Active Compensation of Shear-Stress-Related Nonorthogonality in CMOS Vertical Hall-Based Angle Sensors
Accurate low-cost angle measurements are paramount and ubiquitous in the health and consumer market, industrial automation, robotics, and automotive applications. One common, cheap, and robust method is to measure the orientation of the magnetic flux density of a permanent magnet with two orthogonally arranged Vertical Hall Devices (VHD).
The measurement accuracy with a VHD depends on the misalignment of the sensor array and magnet, imperfections in the fabrication, and in-plane mechanical stresses in the silicon die. This paper presents a novel method to compensate for the systematic orthogonality error induced by those in-plane stresses.
The mechanical stresses are caused either by external forces or the molded package of the sensor. Different thermal expansion coefficients between package, copper lead frame and silicon cause in-plane compressive or tensile stress on the VHD elements. Humidity changes lead to similar effects due to the swelling of the polymer package material. Due to the piezo-Hall effect, these in-plane mechanical stresses influence the electric conductivity of the doped silicon of the VHD which results in an orthogonality error.

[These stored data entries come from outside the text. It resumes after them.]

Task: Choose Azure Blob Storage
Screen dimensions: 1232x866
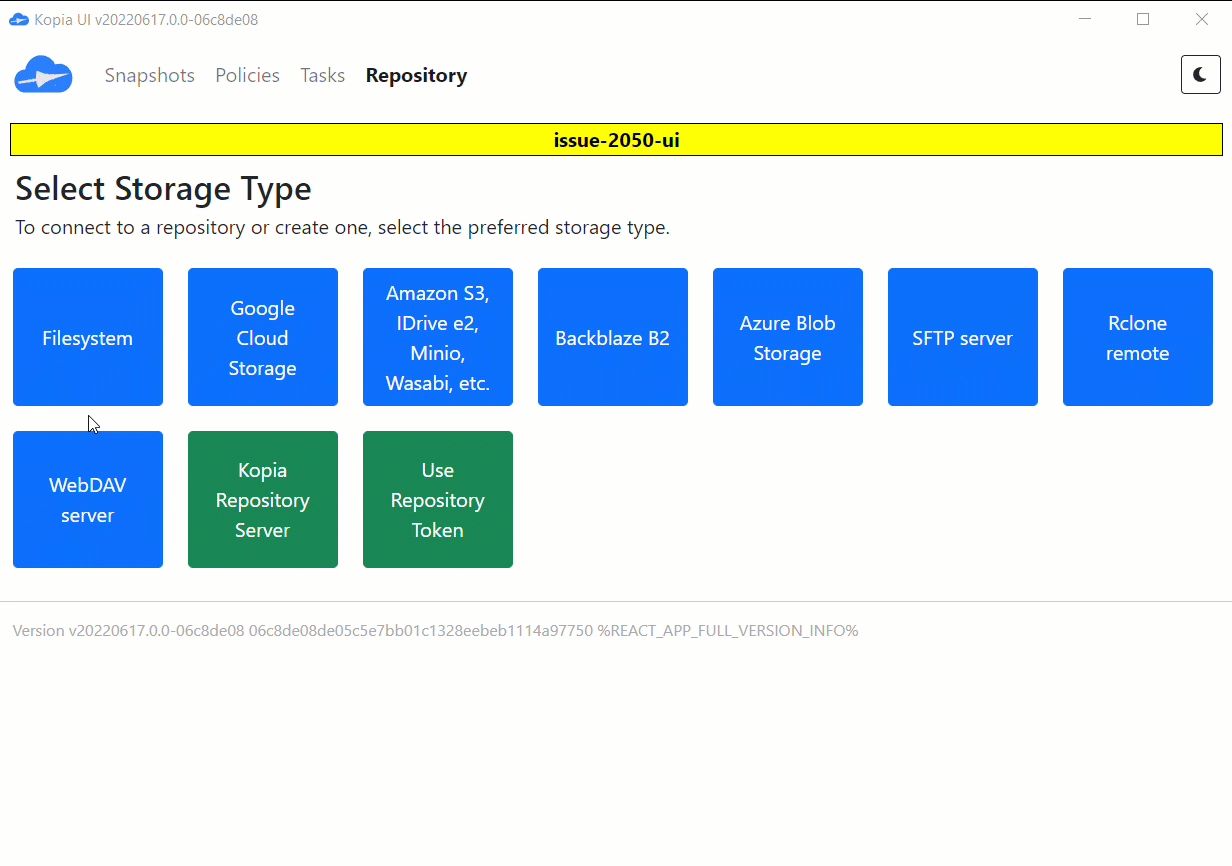Action: tap(787, 337)
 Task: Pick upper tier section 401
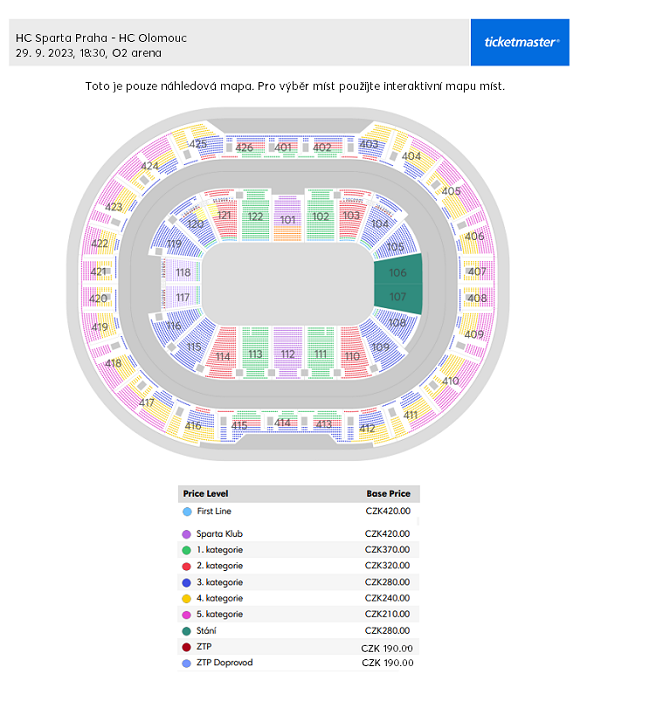coord(283,147)
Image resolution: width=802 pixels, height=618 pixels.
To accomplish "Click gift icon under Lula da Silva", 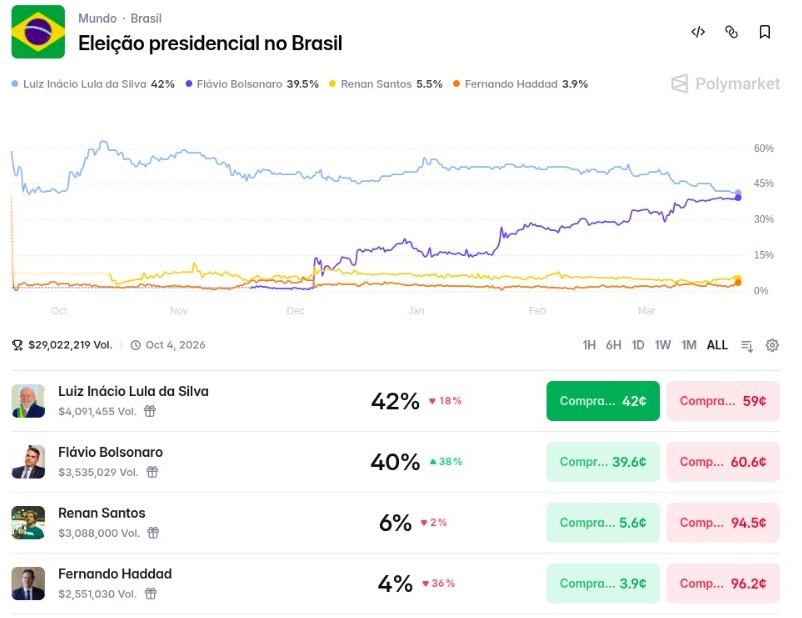I will pyautogui.click(x=150, y=411).
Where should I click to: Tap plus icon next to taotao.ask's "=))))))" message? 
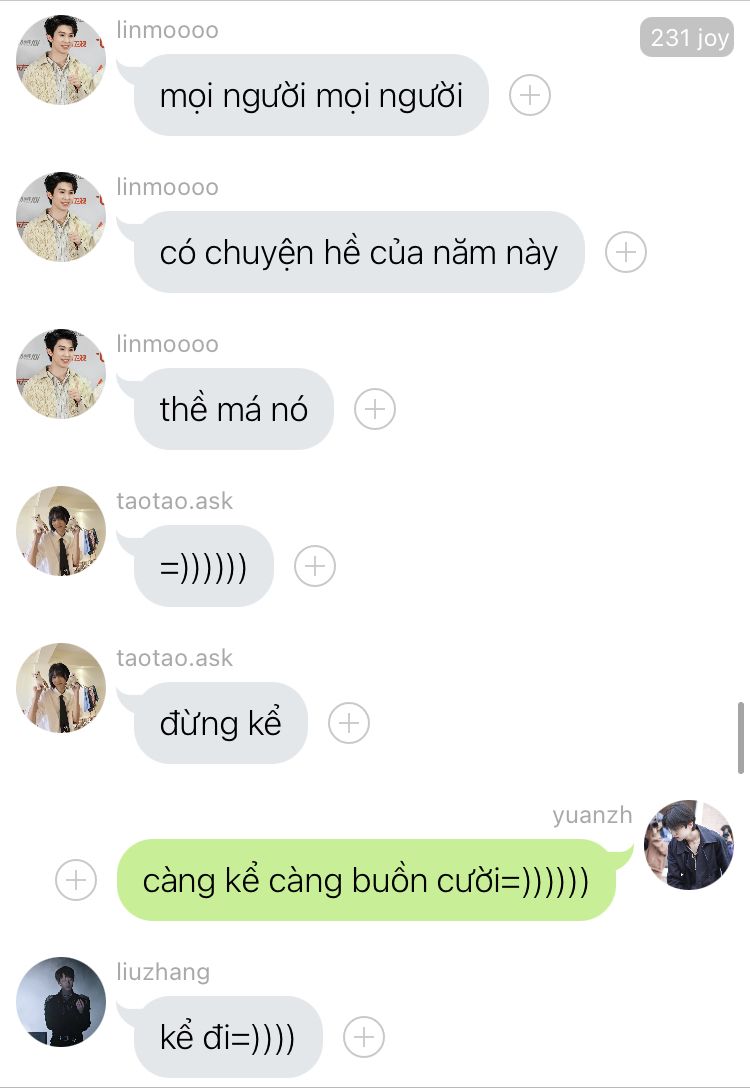coord(315,566)
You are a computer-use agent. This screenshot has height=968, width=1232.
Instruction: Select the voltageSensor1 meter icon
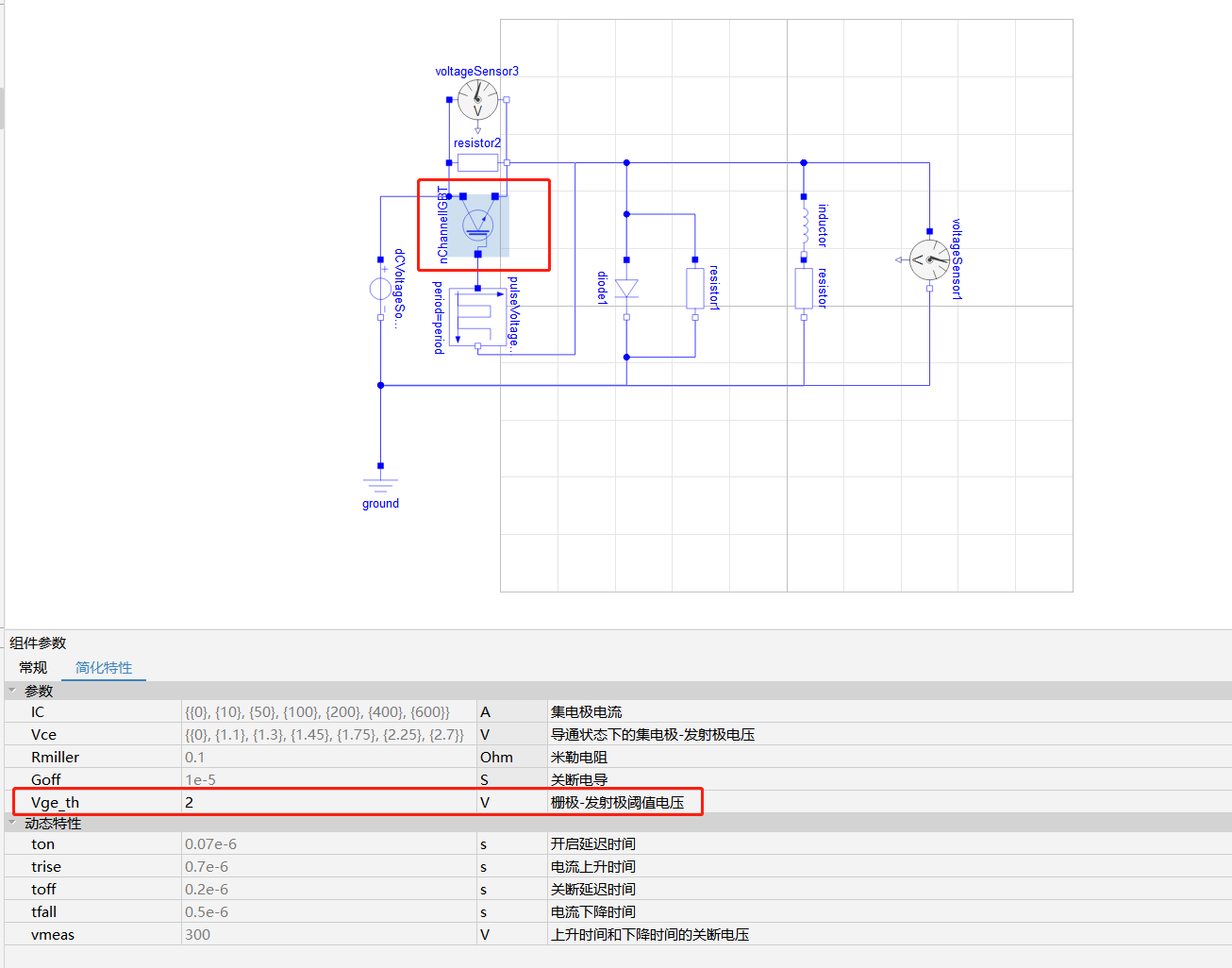930,259
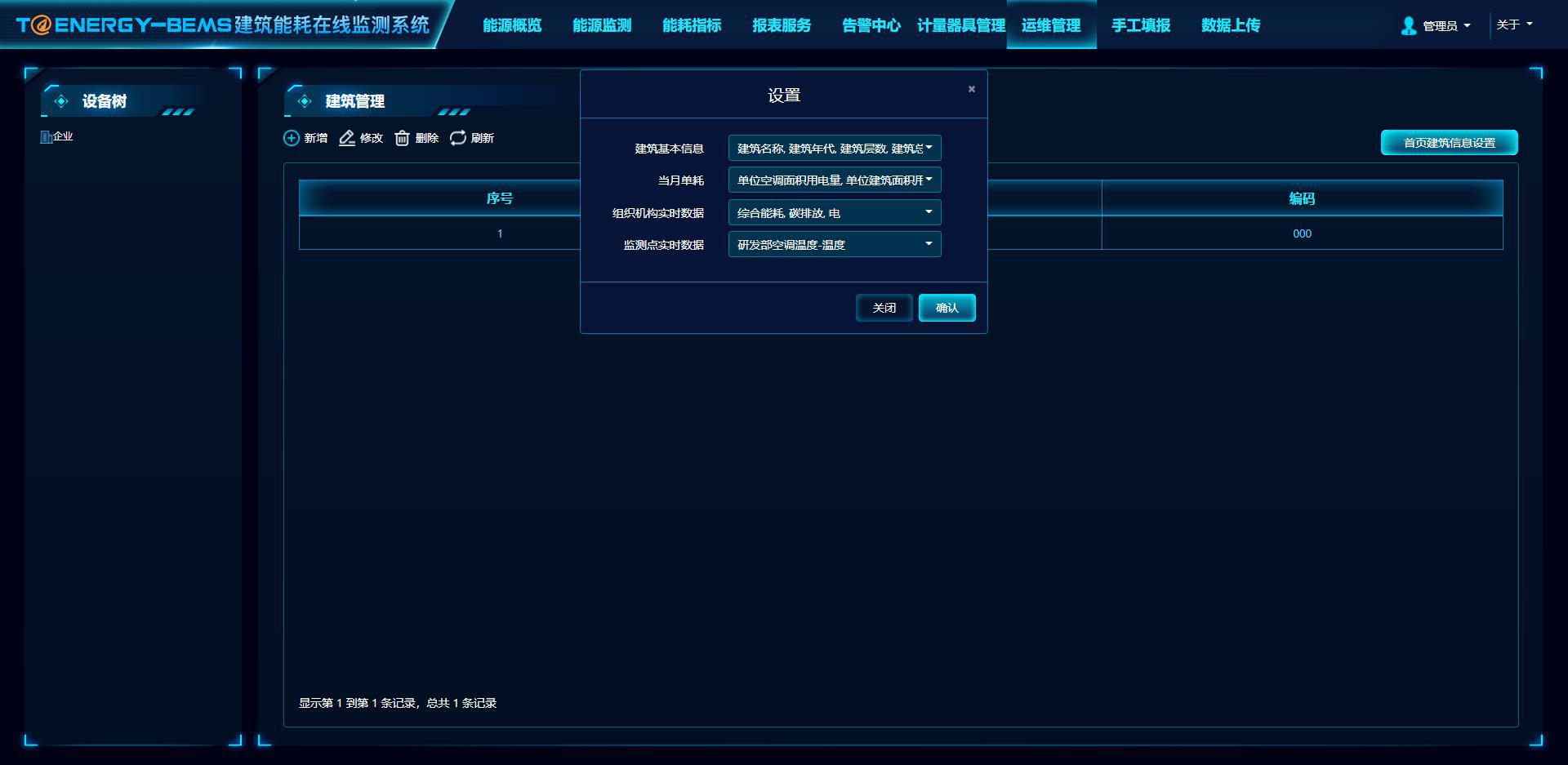Click the 删除 (delete) trash icon
1568x765 pixels.
tap(402, 138)
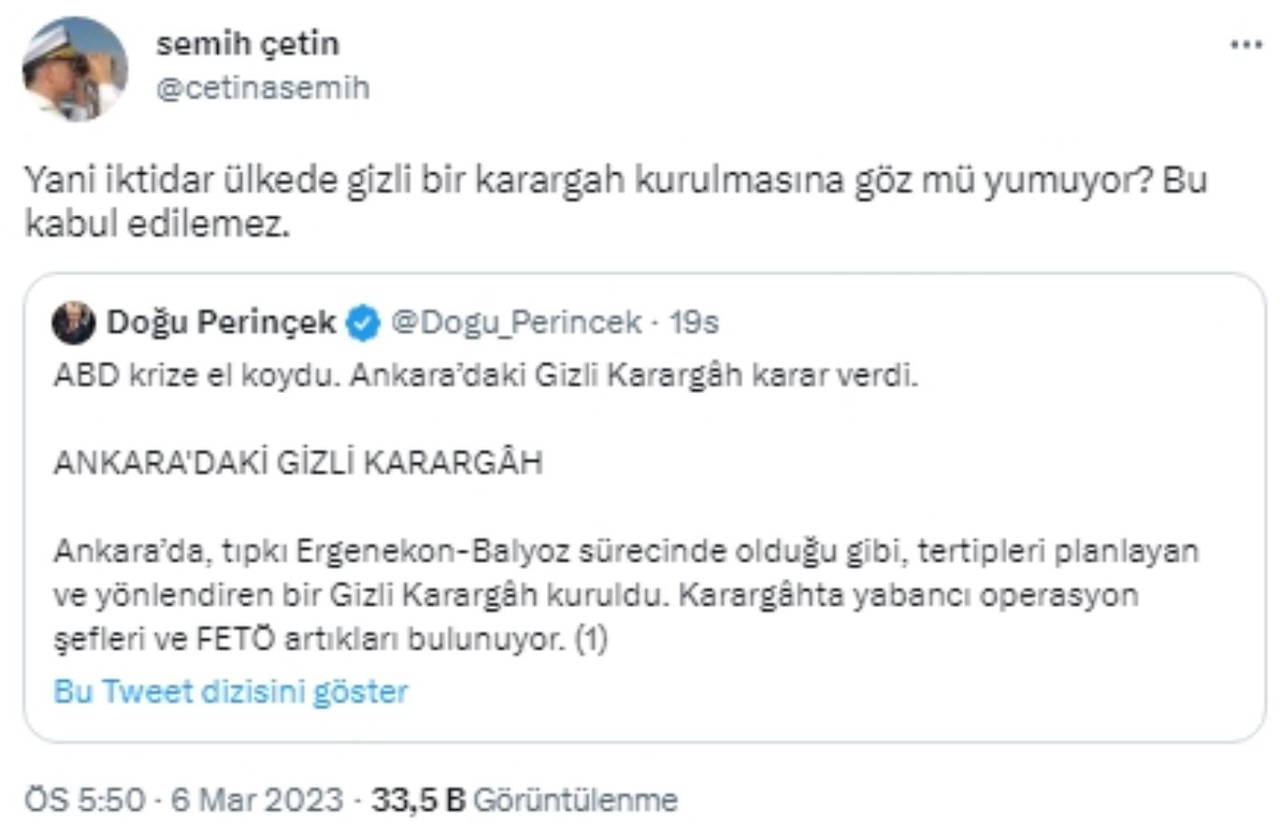Image resolution: width=1280 pixels, height=824 pixels.
Task: Click the "Yani iktidar ülkede gizli" tweet line
Action: pos(615,180)
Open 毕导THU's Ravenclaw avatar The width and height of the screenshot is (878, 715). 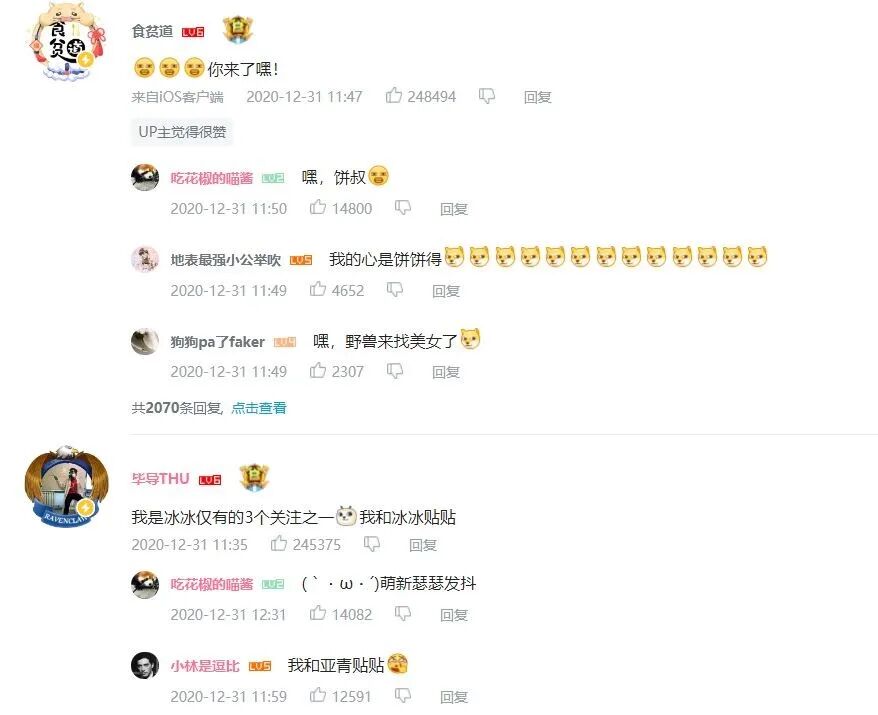pos(67,486)
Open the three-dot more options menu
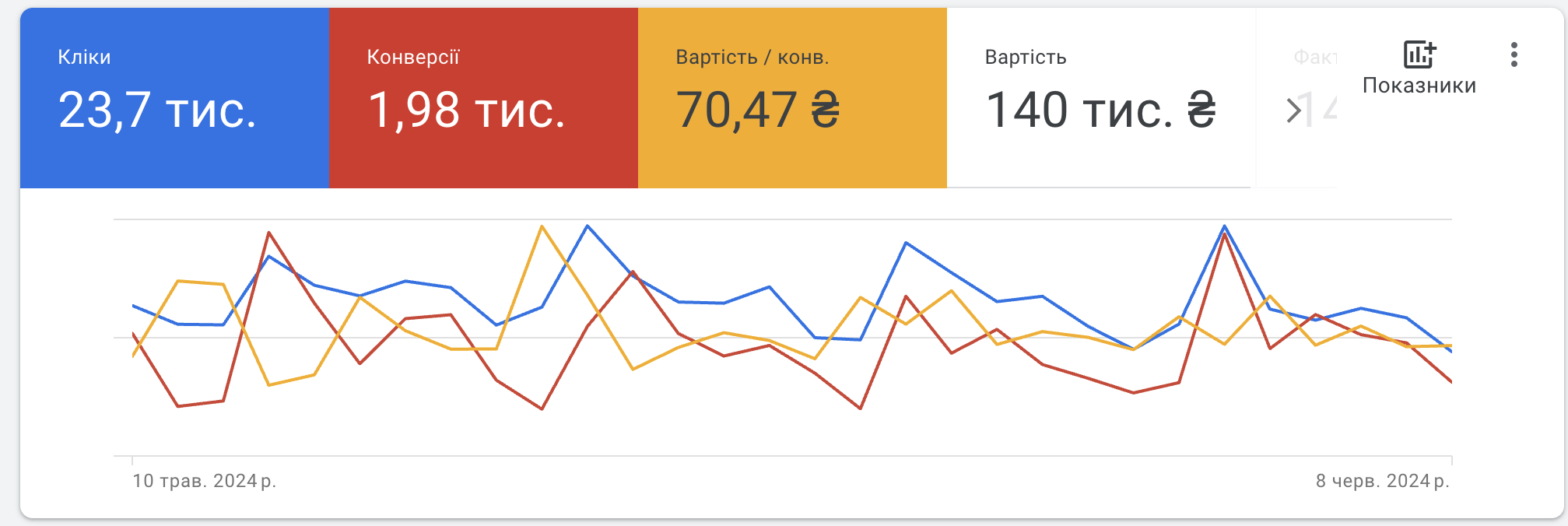This screenshot has height=526, width=1568. [x=1514, y=54]
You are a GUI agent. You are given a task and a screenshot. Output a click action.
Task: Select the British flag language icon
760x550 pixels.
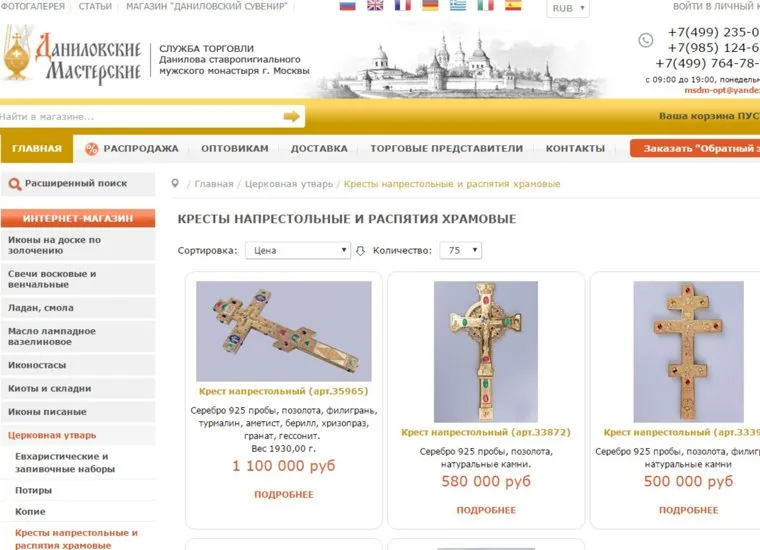375,5
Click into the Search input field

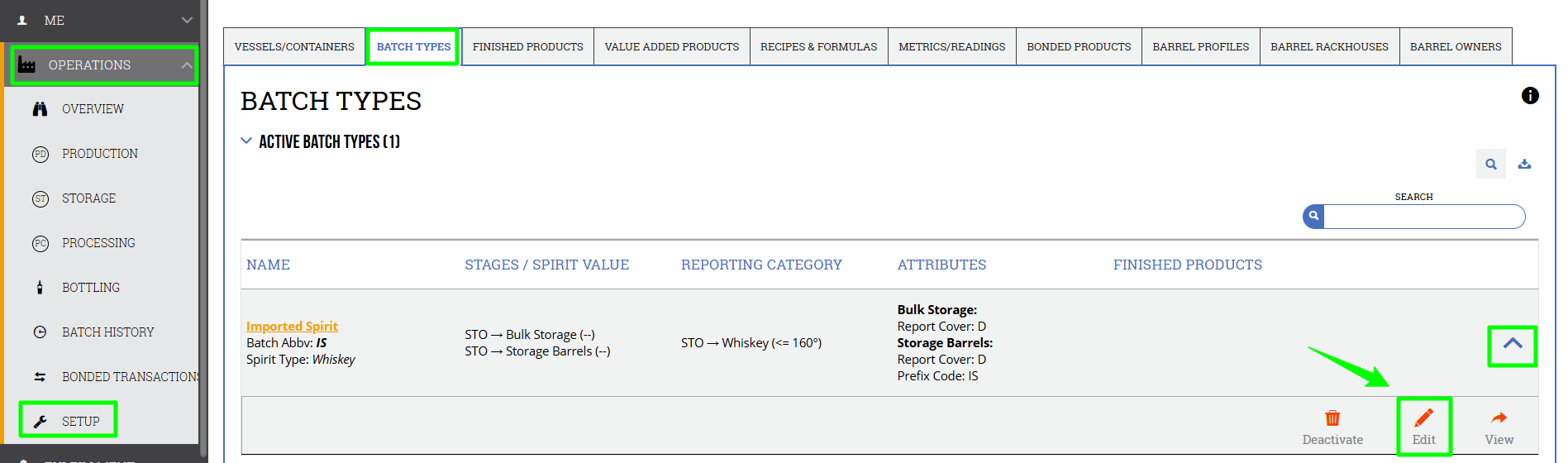(x=1423, y=217)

Without stress, the two orthogonal VHDs are only sensitive to the magnetic field in either x or y-direction, independent of each other. In the presence of mechanical in-plane stress, a coupling between these orthogonal components, i.e., crosstalk, is caused by the piezo-Hall effect.
For the compensation, a co-integrated stress sensor was placed onto the chip close to the VHD. It introduced an active compensation method to counterbalance the effect of in-plane mechanical stress by a balanced mixing of the two channels. With this method, just one compensation parameter must be defined. The temperature dependence of this parameter is given by the temperature dependence of acting piezo-Hall and piezo-resistive coefficients. The results show that the ratio between orthogonality error and the stress sensor signal is consistent between multiple devices. This means the parameter fit can be done over multiple sensors for fixed production parameters.
This paper presents the relevant theory and derives the active compensation method. A 3D simulation of the VHD, including the piezo-Hall and piezo-resistance effects in silicon, confirmed the expectation for VHD crosstalk and the corresponding compensation method.
To verify the method on a chip, multiple prototypes were fabricated where the stress sensor, the VHD, and the compensation circuit are implemented in CMOS technology. This sensor is mounted on a long ceramic substrate and is then placed in a test setup where the stress is induced by torsion of the ceramic substrate. A defined permanent magnet delivers a known magnetic field strength and orientation. In addition, the temperature can be controlled by resistive heaters. Four test chips were measured at temperatures between 26°C and 96°C.
The orthogonality error showed a systematic maximum of 3.6° and a standard deviation (STD) of 2.5° for a 360° rotation without compensation. It demonstrated that the compensation reduces systematic orthogonality errors down to 0.1° and a noise-limited standard deviation of 0.28°. Without the influence of noise, both values are expected to converge.